### Work request:
Return all of the entries exactly, with nothing added or left out.

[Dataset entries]
· · ·

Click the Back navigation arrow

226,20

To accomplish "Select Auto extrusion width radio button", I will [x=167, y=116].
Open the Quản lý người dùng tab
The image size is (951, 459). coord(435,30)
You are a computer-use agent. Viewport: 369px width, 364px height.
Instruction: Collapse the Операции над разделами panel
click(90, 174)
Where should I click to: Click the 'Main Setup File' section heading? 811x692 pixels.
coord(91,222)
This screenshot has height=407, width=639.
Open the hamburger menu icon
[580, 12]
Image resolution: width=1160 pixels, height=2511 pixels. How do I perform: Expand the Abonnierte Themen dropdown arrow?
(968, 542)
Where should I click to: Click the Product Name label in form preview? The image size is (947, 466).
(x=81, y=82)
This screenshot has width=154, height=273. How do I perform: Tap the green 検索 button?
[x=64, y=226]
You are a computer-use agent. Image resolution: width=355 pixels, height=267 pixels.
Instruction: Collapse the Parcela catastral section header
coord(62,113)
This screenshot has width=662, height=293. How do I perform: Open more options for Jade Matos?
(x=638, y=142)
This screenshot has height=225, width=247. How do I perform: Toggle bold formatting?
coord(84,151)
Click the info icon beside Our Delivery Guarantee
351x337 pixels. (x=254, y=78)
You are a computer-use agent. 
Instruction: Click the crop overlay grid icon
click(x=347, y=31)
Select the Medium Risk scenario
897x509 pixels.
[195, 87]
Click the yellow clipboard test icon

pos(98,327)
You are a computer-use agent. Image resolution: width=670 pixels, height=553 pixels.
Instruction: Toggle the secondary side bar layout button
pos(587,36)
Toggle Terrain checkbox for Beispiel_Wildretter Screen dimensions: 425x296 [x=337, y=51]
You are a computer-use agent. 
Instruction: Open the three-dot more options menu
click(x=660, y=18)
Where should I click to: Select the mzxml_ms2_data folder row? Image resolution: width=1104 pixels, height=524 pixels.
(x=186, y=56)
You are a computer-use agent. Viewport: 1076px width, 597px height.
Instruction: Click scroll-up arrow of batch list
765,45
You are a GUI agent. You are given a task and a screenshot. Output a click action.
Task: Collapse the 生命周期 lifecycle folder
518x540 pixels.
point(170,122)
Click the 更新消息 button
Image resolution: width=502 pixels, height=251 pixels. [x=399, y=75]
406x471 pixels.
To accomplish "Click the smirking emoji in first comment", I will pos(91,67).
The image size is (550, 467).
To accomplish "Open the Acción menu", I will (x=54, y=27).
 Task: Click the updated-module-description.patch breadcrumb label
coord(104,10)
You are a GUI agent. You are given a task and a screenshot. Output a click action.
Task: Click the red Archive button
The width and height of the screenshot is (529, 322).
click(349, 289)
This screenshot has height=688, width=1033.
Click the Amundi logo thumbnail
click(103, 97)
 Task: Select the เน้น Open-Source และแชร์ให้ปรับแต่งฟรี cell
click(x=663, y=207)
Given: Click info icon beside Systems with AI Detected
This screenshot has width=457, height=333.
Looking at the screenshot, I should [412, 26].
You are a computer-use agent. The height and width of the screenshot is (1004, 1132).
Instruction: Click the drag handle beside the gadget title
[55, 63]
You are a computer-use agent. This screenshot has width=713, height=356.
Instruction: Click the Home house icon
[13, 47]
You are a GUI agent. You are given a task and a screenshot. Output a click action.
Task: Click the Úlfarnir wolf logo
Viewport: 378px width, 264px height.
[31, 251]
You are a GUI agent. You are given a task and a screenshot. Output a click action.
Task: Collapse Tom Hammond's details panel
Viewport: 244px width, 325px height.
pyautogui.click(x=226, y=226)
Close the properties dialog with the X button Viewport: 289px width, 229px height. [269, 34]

· · ·

### Task response:
Click the Back navigation arrow

226,20

To accomplish "Select Auto extrusion width radio button", I will [x=167, y=116].
Open the Quản lý người dùng tab
The image size is (951, 459). coord(435,30)
You are a computer-use agent. Viewport: 369px width, 364px height.
Instruction: Collapse the Операции над разделами panel
click(90, 174)
Where should I click to: Click the 'Main Setup File' section heading? 811x692 pixels.
coord(91,222)
This screenshot has height=407, width=639.
Open the hamburger menu icon
[580, 12]
Image resolution: width=1160 pixels, height=2511 pixels. How do I perform: Expand the Abonnierte Themen dropdown arrow?
(968, 542)
Where should I click to: Click the Product Name label in form preview? The image size is (947, 466).
(x=81, y=82)
This screenshot has width=154, height=273. How do I perform: Tap the green 検索 button?
[x=64, y=226]
You are a computer-use agent. Image resolution: width=355 pixels, height=267 pixels.
Instruction: Collapse the Parcela catastral section header
coord(62,113)
This screenshot has width=662, height=293. How do I perform: Open more options for Jade Matos?
(x=638, y=142)
This screenshot has height=225, width=247. How do I perform: Toggle bold formatting?
coord(84,151)
Click the info icon beside Our Delivery Guarantee
351x337 pixels. (x=254, y=78)
You are a computer-use agent. 
Instruction: Click the crop overlay grid icon
click(x=347, y=31)
Select the Medium Risk scenario
897x509 pixels.
[195, 87]
Click the yellow clipboard test icon

pos(98,327)
You are a computer-use agent. Image resolution: width=670 pixels, height=553 pixels.
Instruction: Toggle the secondary side bar layout button
pos(587,36)
Toggle Terrain checkbox for Beispiel_Wildretter Screen dimensions: 425x296 [x=337, y=51]
You are a computer-use agent. 
Instruction: Open the three-dot more options menu
click(x=660, y=18)
Where should I click to: Select the mzxml_ms2_data folder row? Image resolution: width=1104 pixels, height=524 pixels.
(x=186, y=56)
You are a computer-use agent. Viewport: 1076px width, 597px height.
Instruction: Click scroll-up arrow of batch list
765,45
You are a GUI agent. You are given a task and a screenshot. Output a click action.
Task: Collapse the 生命周期 lifecycle folder
518x540 pixels.
point(170,122)
Click the 更新消息 button
Image resolution: width=502 pixels, height=251 pixels. [x=399, y=75]
406x471 pixels.
To accomplish "Click the smirking emoji in first comment", I will pos(91,67).
The image size is (550, 467).
To accomplish "Open the Acción menu", I will (x=54, y=27).
 Task: Click the updated-module-description.patch breadcrumb label
coord(104,10)
You are a GUI agent. You are given a task and a screenshot. Output a click action.
Task: Click the red Archive button
The width and height of the screenshot is (529, 322).
click(349, 289)
This screenshot has height=688, width=1033.
Click the Amundi logo thumbnail
click(103, 97)
 Task: Select the เน้น Open-Source และแชร์ให้ปรับแต่งฟรี cell
click(x=663, y=207)
Given: Click info icon beside Systems with AI Detected
This screenshot has width=457, height=333.
Looking at the screenshot, I should [412, 26].
You are a computer-use agent. The height and width of the screenshot is (1004, 1132).
Instruction: Click the drag handle beside the gadget title
[55, 63]
You are a computer-use agent. This screenshot has width=713, height=356.
Instruction: Click the Home house icon
[13, 47]
You are a GUI agent. You are given a task and a screenshot. Output a click action.
Task: Click the Úlfarnir wolf logo
Viewport: 378px width, 264px height.
[31, 251]
You are a GUI agent. You are given a task and a screenshot. Output a click action.
Task: Collapse Tom Hammond's details panel
Viewport: 244px width, 325px height.
pyautogui.click(x=226, y=226)
Close the properties dialog with the X button Viewport: 289px width, 229px height. [269, 34]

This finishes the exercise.